At the time of my life I first saw Muse, I was doing much more computer programming than writing. Once I started delving more deeply into my writing, I was able to pick up a number of other productive threads in Muse, particularly about having integrity as a writer by finding the truth in a story rather than relying on gimmicks and narrative effects to lure my audience in.
On this particular viewing, I was struck by the subtle jab at the Star Trek franchise itself. The episode begins with the playwright's first Voyager performance, and afterward his patron demands a new Voyager play in one week's time. Coincidentally, Next Generation, Deep Space Nine and Voyager aired twenty-six episodes per year, often spaced at weekly intervals from one another. The playwright insists that inspiration can't be forced, but his patron, who holds the purse strings, insists a new play be ready in a week. One cannot help but wonder just what the writers of those shows had to endure, and how hard pressed they were to make all twenty-six stories per year meet their own quality bar, let alone meet the expectations of their "patron," Paramount and its executives.

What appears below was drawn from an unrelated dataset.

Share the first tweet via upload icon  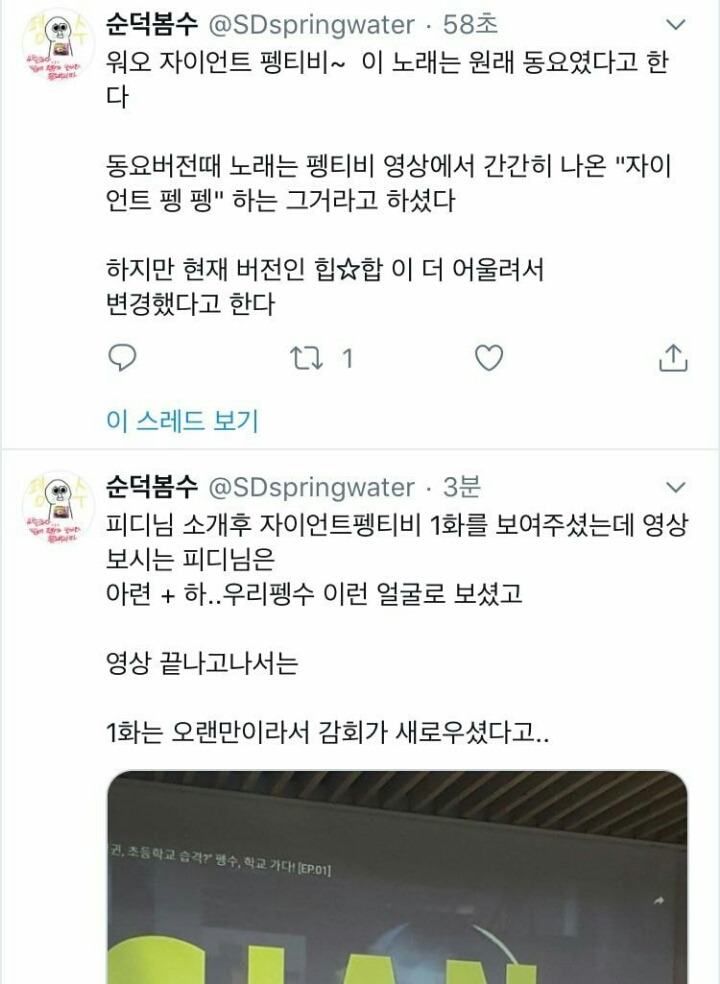[x=673, y=358]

Muse is a subtle episode. In a single hour, it manages to touch on multiple concepts—inspiration, storytelling, authorial integrity, societal development, and the productivity of peace—and do all of them well, at the same time moving its narrative forward and developing the characters. It is both complex and simple; it can be viewed productively from many angles. Its themes are timeless. Its central theme of inspiration inspired me—to learn more, to read more, and like Kelis the playwright, to make the world perhaps just a bit better through the power of a story.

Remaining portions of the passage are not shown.